**Task prompt**
Every line of the records counts; transcribe each one exactly.

Top of Input material

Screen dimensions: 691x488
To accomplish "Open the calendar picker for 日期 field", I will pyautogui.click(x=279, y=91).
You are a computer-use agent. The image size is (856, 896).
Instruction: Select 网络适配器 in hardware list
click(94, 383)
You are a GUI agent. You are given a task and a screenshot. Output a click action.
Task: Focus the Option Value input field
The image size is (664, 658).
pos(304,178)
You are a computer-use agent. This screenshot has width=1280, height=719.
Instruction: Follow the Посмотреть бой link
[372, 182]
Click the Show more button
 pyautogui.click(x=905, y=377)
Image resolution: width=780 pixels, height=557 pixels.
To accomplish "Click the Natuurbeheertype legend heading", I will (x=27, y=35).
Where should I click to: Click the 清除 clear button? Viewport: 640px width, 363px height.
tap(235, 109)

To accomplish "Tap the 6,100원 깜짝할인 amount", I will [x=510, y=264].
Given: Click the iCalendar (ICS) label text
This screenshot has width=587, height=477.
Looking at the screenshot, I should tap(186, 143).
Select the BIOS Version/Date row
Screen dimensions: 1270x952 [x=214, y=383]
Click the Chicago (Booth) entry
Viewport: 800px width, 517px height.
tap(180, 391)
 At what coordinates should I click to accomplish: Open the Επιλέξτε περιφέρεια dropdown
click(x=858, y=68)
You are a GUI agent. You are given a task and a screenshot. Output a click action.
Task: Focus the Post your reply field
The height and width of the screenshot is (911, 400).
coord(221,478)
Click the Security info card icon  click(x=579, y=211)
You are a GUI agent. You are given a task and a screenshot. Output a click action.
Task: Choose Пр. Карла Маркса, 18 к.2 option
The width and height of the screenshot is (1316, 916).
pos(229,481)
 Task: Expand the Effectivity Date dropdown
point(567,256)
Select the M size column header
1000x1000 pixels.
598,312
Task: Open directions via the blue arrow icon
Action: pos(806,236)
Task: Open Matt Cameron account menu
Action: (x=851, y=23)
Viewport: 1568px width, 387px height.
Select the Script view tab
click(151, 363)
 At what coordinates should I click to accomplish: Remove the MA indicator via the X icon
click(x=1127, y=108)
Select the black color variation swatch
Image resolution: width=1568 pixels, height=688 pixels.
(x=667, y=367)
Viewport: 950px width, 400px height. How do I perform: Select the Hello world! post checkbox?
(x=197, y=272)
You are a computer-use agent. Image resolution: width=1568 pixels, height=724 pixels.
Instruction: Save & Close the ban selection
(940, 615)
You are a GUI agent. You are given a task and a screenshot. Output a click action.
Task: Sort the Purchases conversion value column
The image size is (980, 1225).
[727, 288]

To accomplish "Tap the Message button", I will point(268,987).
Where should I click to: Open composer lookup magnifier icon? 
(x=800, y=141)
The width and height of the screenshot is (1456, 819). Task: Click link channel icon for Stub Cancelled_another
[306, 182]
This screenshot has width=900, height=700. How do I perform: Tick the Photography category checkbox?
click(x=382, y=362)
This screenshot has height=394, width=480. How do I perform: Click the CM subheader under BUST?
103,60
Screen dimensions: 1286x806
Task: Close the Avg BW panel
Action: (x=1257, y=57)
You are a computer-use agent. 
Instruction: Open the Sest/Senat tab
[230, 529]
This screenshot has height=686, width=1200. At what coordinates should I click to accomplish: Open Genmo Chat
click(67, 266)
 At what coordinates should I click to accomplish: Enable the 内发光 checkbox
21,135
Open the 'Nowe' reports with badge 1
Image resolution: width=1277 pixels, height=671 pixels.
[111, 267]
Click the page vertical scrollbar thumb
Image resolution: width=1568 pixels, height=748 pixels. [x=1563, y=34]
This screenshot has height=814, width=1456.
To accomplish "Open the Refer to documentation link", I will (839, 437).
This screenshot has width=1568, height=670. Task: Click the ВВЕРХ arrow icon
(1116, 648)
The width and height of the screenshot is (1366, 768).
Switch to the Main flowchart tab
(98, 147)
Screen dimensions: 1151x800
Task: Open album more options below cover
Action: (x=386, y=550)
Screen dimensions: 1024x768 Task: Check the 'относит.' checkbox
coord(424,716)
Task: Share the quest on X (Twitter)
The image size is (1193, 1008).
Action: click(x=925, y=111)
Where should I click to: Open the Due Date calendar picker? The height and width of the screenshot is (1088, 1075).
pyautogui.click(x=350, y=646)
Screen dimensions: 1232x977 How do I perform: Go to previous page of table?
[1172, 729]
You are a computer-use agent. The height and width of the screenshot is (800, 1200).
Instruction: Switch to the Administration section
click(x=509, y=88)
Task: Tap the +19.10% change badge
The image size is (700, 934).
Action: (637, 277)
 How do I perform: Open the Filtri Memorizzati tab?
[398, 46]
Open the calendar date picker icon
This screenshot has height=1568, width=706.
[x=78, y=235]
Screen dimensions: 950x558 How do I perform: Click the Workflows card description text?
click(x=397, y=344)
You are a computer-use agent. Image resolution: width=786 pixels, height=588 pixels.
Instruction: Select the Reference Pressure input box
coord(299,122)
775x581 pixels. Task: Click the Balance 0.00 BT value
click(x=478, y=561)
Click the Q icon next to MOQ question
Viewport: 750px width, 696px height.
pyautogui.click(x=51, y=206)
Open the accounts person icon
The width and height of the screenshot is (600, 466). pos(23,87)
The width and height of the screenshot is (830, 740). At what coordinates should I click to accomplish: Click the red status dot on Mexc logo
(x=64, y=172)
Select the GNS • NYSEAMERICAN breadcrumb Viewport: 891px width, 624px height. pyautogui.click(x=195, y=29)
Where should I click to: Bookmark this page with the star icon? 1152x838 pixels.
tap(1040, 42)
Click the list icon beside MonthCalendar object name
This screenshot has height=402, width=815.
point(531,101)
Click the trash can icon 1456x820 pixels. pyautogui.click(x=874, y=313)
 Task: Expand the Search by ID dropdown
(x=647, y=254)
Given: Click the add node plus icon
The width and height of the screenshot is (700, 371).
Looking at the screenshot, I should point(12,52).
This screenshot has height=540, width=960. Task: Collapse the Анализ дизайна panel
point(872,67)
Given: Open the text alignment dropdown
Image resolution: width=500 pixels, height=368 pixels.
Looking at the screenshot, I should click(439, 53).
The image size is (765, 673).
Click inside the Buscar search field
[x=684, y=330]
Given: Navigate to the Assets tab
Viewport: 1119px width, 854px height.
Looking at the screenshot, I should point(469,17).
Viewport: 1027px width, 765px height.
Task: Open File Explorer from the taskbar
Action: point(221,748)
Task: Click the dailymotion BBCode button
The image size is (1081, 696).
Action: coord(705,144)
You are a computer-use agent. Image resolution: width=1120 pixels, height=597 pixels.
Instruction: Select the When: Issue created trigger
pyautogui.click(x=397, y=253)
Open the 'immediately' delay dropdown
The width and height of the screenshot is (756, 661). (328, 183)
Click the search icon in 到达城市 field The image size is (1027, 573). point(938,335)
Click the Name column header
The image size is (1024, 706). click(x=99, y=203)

Bottom of Input material

**Response area**
Screen dimensions: 691x488
To accomplish "Open the calendar picker for 日期 field", I will pyautogui.click(x=279, y=91).
You are a computer-use agent. The image size is (856, 896).
Instruction: Select 网络适配器 in hardware list
click(94, 383)
You are a GUI agent. You are given a task and a screenshot. Output a click action.
Task: Focus the Option Value input field
The image size is (664, 658).
pos(304,178)
You are a computer-use agent. This screenshot has width=1280, height=719.
Instruction: Follow the Посмотреть бой link
[372, 182]
Click the Show more button
 pyautogui.click(x=905, y=377)
Image resolution: width=780 pixels, height=557 pixels.
To accomplish "Click the Natuurbeheertype legend heading", I will (x=27, y=35).
Where should I click to: Click the 清除 clear button? Viewport: 640px width, 363px height.
tap(235, 109)

To accomplish "Tap the 6,100원 깜짝할인 amount", I will [x=510, y=264].
Given: Click the iCalendar (ICS) label text
This screenshot has width=587, height=477.
Looking at the screenshot, I should tap(186, 143).
Select the BIOS Version/Date row
Screen dimensions: 1270x952 [x=214, y=383]
Click the Chicago (Booth) entry
Viewport: 800px width, 517px height.
tap(180, 391)
 At what coordinates should I click to accomplish: Open the Επιλέξτε περιφέρεια dropdown
click(x=858, y=68)
You are a GUI agent. You are given a task and a screenshot. Output a click action.
Task: Focus the Post your reply field
The height and width of the screenshot is (911, 400).
coord(221,478)
Click the Security info card icon  click(x=579, y=211)
You are a GUI agent. You are given a task and a screenshot. Output a click action.
Task: Choose Пр. Карла Маркса, 18 к.2 option
The width and height of the screenshot is (1316, 916).
pos(229,481)
 Task: Expand the Effectivity Date dropdown
point(567,256)
Select the M size column header
1000x1000 pixels.
598,312
Task: Open directions via the blue arrow icon
Action: pos(806,236)
Task: Open Matt Cameron account menu
Action: (x=851, y=23)
Viewport: 1568px width, 387px height.
Select the Script view tab
click(151, 363)
 At what coordinates should I click to accomplish: Remove the MA indicator via the X icon
click(x=1127, y=108)
Select the black color variation swatch
Image resolution: width=1568 pixels, height=688 pixels.
(x=667, y=367)
Viewport: 950px width, 400px height. How do I perform: Select the Hello world! post checkbox?
(x=197, y=272)
You are a computer-use agent. Image resolution: width=1568 pixels, height=724 pixels.
Instruction: Save & Close the ban selection
(940, 615)
You are a GUI agent. You are given a task and a screenshot. Output a click action.
Task: Sort the Purchases conversion value column
The image size is (980, 1225).
[727, 288]

To accomplish "Tap the Message button", I will point(268,987).
Where should I click to: Open composer lookup magnifier icon? 
(x=800, y=141)
The width and height of the screenshot is (1456, 819). Task: Click link channel icon for Stub Cancelled_another
[306, 182]
This screenshot has width=900, height=700. How do I perform: Tick the Photography category checkbox?
click(x=382, y=362)
This screenshot has height=394, width=480. How do I perform: Click the CM subheader under BUST?
103,60
Screen dimensions: 1286x806
Task: Close the Avg BW panel
Action: (x=1257, y=57)
You are a computer-use agent. 
Instruction: Open the Sest/Senat tab
[230, 529]
This screenshot has height=686, width=1200. At what coordinates should I click to accomplish: Open Genmo Chat
click(67, 266)
 At what coordinates should I click to accomplish: Enable the 内发光 checkbox
21,135
Open the 'Nowe' reports with badge 1
Image resolution: width=1277 pixels, height=671 pixels.
[111, 267]
Click the page vertical scrollbar thumb
Image resolution: width=1568 pixels, height=748 pixels. [x=1563, y=34]
This screenshot has height=814, width=1456.
To accomplish "Open the Refer to documentation link", I will (839, 437).
This screenshot has width=1568, height=670. Task: Click the ВВЕРХ arrow icon
(1116, 648)
The width and height of the screenshot is (1366, 768).
Switch to the Main flowchart tab
(98, 147)
Screen dimensions: 1151x800
Task: Open album more options below cover
Action: (x=386, y=550)
Screen dimensions: 1024x768 Task: Check the 'относит.' checkbox
coord(424,716)
Task: Share the quest on X (Twitter)
The image size is (1193, 1008).
Action: click(x=925, y=111)
Where should I click to: Open the Due Date calendar picker? The height and width of the screenshot is (1088, 1075).
pyautogui.click(x=350, y=646)
Screen dimensions: 1232x977 How do I perform: Go to previous page of table?
[1172, 729]
You are a computer-use agent. The height and width of the screenshot is (800, 1200).
Instruction: Switch to the Administration section
click(x=509, y=88)
Task: Tap the +19.10% change badge
The image size is (700, 934).
Action: (637, 277)
 How do I perform: Open the Filtri Memorizzati tab?
[398, 46]
Open the calendar date picker icon
This screenshot has height=1568, width=706.
[x=78, y=235]
Screen dimensions: 950x558 How do I perform: Click the Workflows card description text?
click(x=397, y=344)
You are a computer-use agent. Image resolution: width=786 pixels, height=588 pixels.
Instruction: Select the Reference Pressure input box
coord(299,122)
775x581 pixels. Task: Click the Balance 0.00 BT value
click(x=478, y=561)
Click the Q icon next to MOQ question
Viewport: 750px width, 696px height.
pyautogui.click(x=51, y=206)
Open the accounts person icon
The width and height of the screenshot is (600, 466). pos(23,87)
The width and height of the screenshot is (830, 740). At what coordinates should I click to accomplish: Click the red status dot on Mexc logo
(x=64, y=172)
Select the GNS • NYSEAMERICAN breadcrumb Viewport: 891px width, 624px height. pyautogui.click(x=195, y=29)
Where should I click to: Bookmark this page with the star icon? 1152x838 pixels.
tap(1040, 42)
Click the list icon beside MonthCalendar object name
This screenshot has height=402, width=815.
point(531,101)
Click the trash can icon 1456x820 pixels. pyautogui.click(x=874, y=313)
 Task: Expand the Search by ID dropdown
(x=647, y=254)
Given: Click the add node plus icon
The width and height of the screenshot is (700, 371).
Looking at the screenshot, I should point(12,52).
This screenshot has height=540, width=960. Task: Collapse the Анализ дизайна panel
point(872,67)
Given: Open the text alignment dropdown
Image resolution: width=500 pixels, height=368 pixels.
Looking at the screenshot, I should click(439, 53).
The image size is (765, 673).
Click inside the Buscar search field
[x=684, y=330]
Given: Navigate to the Assets tab
Viewport: 1119px width, 854px height.
Looking at the screenshot, I should point(469,17).
Viewport: 1027px width, 765px height.
Task: Open File Explorer from the taskbar
Action: point(221,748)
Task: Click the dailymotion BBCode button
The image size is (1081, 696).
Action: coord(705,144)
You are a computer-use agent. Image resolution: width=1120 pixels, height=597 pixels.
Instruction: Select the When: Issue created trigger
pyautogui.click(x=397, y=253)
Open the 'immediately' delay dropdown
The width and height of the screenshot is (756, 661). (328, 183)
Click the search icon in 到达城市 field The image size is (1027, 573). point(938,335)
Click the Name column header
The image size is (1024, 706). click(x=99, y=203)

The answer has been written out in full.